**TEXTO DE LECTURA**:
Todo cambiaría durante las décadas siguientes. Lacey muestra que la burocracia proliferó, los comités reemplazaron a la gestión patrimonial y los programas sociales a gran escala ocuparon el lugar de las monedas de oro. A día de hoy, las líneas maestras de las instituciones y los políticos saudíes replican las marcadas por Abd al-Aziz. Dos ejemplos: los miembros de la familia real siguen ocupando los cargos políticos y militares más sensibles del reino, y los esfuerzos de Abd al-'Aziz por tener a raya los conflictos árabes internos siguen caracterizando la postura saudí en las cuestiones internacionales.
El Reino y La Casa de Saud se ocupan de la misma materia, la historia dinástica saudí desde la captura de Riad en 1962 al asedio a la Meca en 1979. Firmados ambos por periodistas británicos, los libros son casi idénticos en su extensión y se dirigen a la misma audiencia general. Lacey, que tiene cuatro libros de monarcas y aristócratas de Gran Bretaña en su haber, llegó profano a esta cuestión. Residió siete años en Arabia Saudí, habló al parecer con todo el mundo familiarizado con la dinastía, examinó los historiales del Servicio Exterior en Londres y dio lectura a los libros y artículos suficientes para llenar una biografía de 18 folios. Pero a pesar de todos sus esfuerzos, no añade nada a nuestro conocimiento de la dinastía saudí. Sí proporciona cierta información nueva (concerniente sobre todo al quién hizo qué a quién durante la ceremonia del rey Saud, hijo de Abd al-Aziz, en 1964), pero en su mayor parte repite anécdotas muy conocidas y acontecimientos de escritores de renombre en la cuestión de Arabia Saudí, como T. E. Lawrence, Gertrude Bell o Harry St. John Philby. De hecho, Lacey se mantiene tan fiel a la versión estándar de la historia saudí que gran parte de su libro repite lo que se facilita en otros lugares - por ejemplo, en la biografía que hace David Horwarth de Abd al-Aziz en 1964, El rey del desierto.

**MATERIAL PROPORCIONADO**:
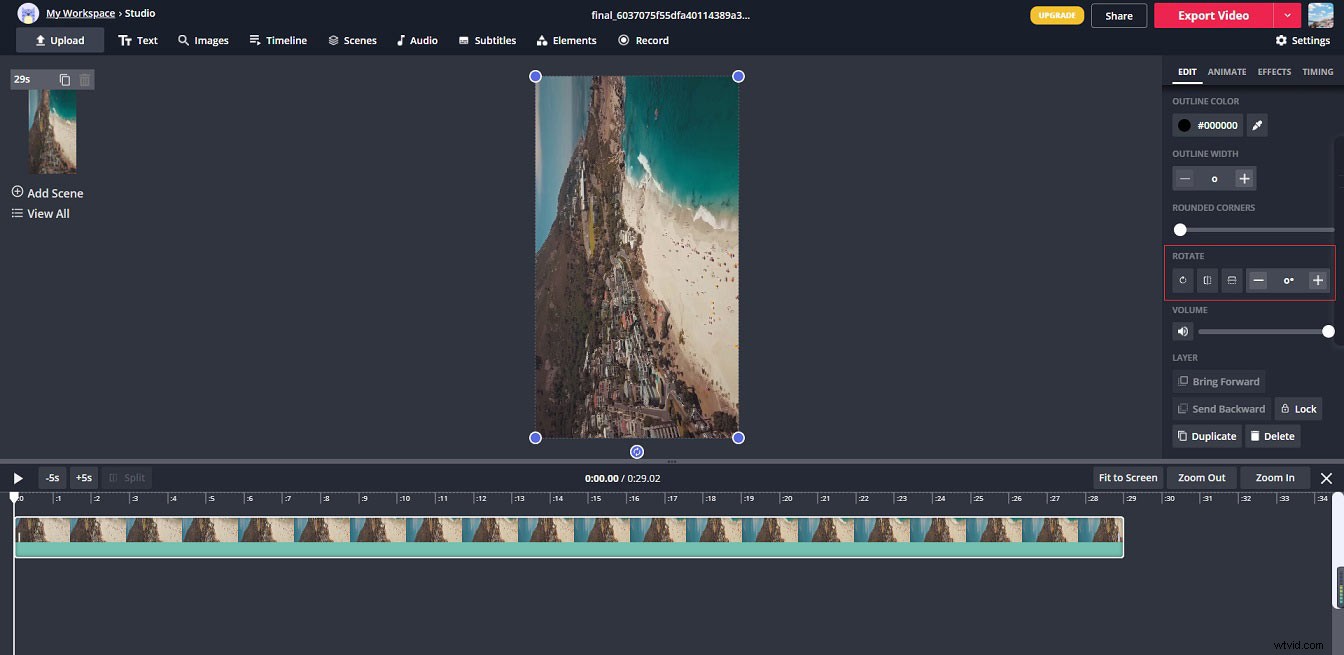This screenshot has width=1344, height=655.
Task: Pick a color with the eyedropper
Action: (1257, 125)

**CONSIGNA 1**: Reproduce el fragmento del texto sobre la dinastía saudí que empieza con las palabras "Todo cambiaría durante" y termina con "las cuestiones internacionales.".
**CONSIGNA 2**: El texto sobre la dinastía saudí sostiene que Lacey no añade nada al conocimiento de esa familia. Explica en un máximo de tres oraciones por qué lo afirma.
No es preciso consultar las líneas para este trabajo.

**RESPUESTA REDACTADA 1**:
Todo cambiaría durante las décadas siguientes. Lacey muestra que la burocracia proliferó, los comités reemplazaron a la gestión patrimonial y los programas sociales a gran escala ocuparon el lugar de las monedas de oro. A día de hoy, las líneas maestras de las instituciones y los políticos saudíes replican las marcadas por Abd al-Aziz. Dos ejemplos: los miembros de la familia real siguen ocupando los cargos políticos y militares más sensibles del reino, y los esfuerzos de Abd al-'Aziz por tener a raya los conflictos árabes internos siguen caracterizando la postura saudí en las cuestiones internacionales.

**RESPUESTA REDACTADA 2**: Lacey aporta algo de información nueva, sobre todo acerca de la ceremonia del rey Saud, pero en su mayor parte repite anécdotas muy conocidas y acontecimientos ya tratados por escritores de renombre como T. E. Lawrence, Gertrude Bell o Harry St. John Philby. Además, se mantiene tan fiel a la versión estándar de la historia saudí que gran parte de su libro repite lo que se ofrece en otros lugares, como la biografía de Abd al-Aziz escrita por David Horwarth.